Move constructor for returned objects breaks C++98 code?

Question

The Standard doesn't not require a compiler to perform return-value-optimization(RVO), but then, since C++11, the result must be moved.

It looks as if, this might introduce UB to/break code, which was valid in C++98.

For example:

#include <vector>
#include <iostream>

typedef std::vector<int> Vec;
struct Manager{
    Vec& vec;
    Manager(Vec& vec_): vec(vec_){}
    ~Manager(){
        //vec[0]=42; for UB
        vec.at(0)=42;
    }
};

Vec create(){
    Vec a(1,21);
    Manager m(a);
    return a;
}

int main(){
    std::cout<<create().at(0)<<std::endl;
}

When compiled with gcc (or clang for that matter) with -O2 -fno-inline -fno-elide-constructors (I'm using std::vector with these build-option, in order to simplify the example. One could trigger the same behavior without these options with handmade-classes and a more complicated create-function) everything is OK for C++98(-std=c++98):

1. return a; triggers copy-constructor, which leaves a intact.
2. Destructor of m is called (must happens before a is destructed, because m is constructed after a). Accessing a in destructor is unproblematic.
3. Destructor of a is called.

The result is as expected: 21 is printed (here live).

The situation is however different when built as C++11(-std=c++11):

1. return a; triggers move-constructor, which "destroys" a.
2. Destructor of m is called, but now accessing a is problematic, because a was moved and no longer intact.
3. vec.at(0) throws now.

Here is a live-demonstration.

Am I missing something and the example is problematic in C++98 as well?

Answer 1

This is not a breaking change. Your code was already doomed in C++98. Imagine you have instead

int main(){
    Vec v;
    Manager m(v);
}

In the above example you access the vector when m is destroyed and since the vector is empty you throw an exception (have UB if you use []). This is essential the same scenario you get into when you return vec from create.

This means that your destructor should not be making assumptions about the state of its class members since it doesn't know what state they are in. To make your destructor "safe" for any version of C++ you either need to put the call to at in a try-catch block or you need to test the size of the vector to make sure it is equal to or greater than what you expected.

Answer 2

"I just cannot believe valid code gets invalid..." Yes, it really may get invalid. Another example:

#include <iostream>
#include <string>

using namespace std;

template <typename T>
int stoi(const basic_string<T>& str)
{ 
  return 0;
}

int main()
{
  std::string s("-1");
  int i = stoi(s);
  std::cout << s[i];
}

The code is valid in C++98/03, but has UB in C++11.

---

The point is that the code like this or yours are extremal cases, which generally does/should not emerge in practice. They (almost) always represent a very bad coding practice. If you follow good coding habits, you likely won't get into any troubles when moving from C++98 to C++11.

Answer 3

Your code exposes various behavior depending on whether the RVO is applied (compiled without -fno-elide-constructors) or with creating a temporary to return the result (with -fno-elide-constructors).
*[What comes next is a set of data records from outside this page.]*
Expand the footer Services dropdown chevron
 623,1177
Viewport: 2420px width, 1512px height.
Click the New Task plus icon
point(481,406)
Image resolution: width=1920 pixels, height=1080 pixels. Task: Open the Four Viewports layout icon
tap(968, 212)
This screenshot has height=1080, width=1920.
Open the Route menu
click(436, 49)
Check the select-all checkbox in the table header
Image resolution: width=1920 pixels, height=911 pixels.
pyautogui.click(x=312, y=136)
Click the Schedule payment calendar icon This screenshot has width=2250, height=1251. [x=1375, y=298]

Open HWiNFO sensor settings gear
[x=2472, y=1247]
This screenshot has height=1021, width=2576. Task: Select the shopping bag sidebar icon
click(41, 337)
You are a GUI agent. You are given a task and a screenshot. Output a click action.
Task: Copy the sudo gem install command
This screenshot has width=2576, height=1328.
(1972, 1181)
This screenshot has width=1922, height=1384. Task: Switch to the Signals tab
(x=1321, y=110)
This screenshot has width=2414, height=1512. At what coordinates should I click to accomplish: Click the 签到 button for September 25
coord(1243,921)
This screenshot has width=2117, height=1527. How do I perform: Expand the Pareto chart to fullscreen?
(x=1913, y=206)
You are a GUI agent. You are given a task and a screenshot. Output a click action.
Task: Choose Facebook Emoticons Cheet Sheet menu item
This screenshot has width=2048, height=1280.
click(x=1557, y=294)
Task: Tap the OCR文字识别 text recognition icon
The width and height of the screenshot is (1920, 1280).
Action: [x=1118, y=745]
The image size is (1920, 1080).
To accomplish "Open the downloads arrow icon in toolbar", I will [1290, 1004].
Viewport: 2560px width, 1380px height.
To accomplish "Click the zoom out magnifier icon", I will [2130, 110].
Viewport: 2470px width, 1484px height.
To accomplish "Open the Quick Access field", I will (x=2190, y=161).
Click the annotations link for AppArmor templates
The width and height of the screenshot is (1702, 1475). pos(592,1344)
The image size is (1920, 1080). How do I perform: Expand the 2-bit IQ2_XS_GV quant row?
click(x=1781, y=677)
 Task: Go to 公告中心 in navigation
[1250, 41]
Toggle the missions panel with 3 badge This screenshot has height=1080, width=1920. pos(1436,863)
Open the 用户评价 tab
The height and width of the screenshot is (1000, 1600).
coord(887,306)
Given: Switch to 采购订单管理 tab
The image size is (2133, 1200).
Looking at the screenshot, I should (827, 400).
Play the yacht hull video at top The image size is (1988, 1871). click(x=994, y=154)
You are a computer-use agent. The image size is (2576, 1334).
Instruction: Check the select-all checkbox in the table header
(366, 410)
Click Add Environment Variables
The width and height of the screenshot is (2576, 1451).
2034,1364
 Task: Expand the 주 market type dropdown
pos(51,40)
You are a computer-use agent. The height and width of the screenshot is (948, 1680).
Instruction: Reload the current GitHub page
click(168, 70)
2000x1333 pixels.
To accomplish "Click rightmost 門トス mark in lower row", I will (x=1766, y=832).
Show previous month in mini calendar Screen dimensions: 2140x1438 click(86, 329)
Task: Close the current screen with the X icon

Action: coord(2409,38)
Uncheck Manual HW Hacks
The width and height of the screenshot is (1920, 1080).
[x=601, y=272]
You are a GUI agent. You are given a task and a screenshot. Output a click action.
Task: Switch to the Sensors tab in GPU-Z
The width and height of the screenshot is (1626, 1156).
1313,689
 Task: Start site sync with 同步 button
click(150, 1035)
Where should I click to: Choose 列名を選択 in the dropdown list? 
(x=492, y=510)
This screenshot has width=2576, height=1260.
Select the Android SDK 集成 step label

With RVO the result is the same for C++98 and C++11 and it is 42. But introducing a temporary will hide the final assignment to 42 in C++98 and the function will return the result 21. In the C++11 version the things go even further as the temporary is created with move semantics so the assignment to a moved (so empty) object will result in an exception.

The takeaway lesson is just to avoid putting any code with side effects in destructors and constructors as well for this matter.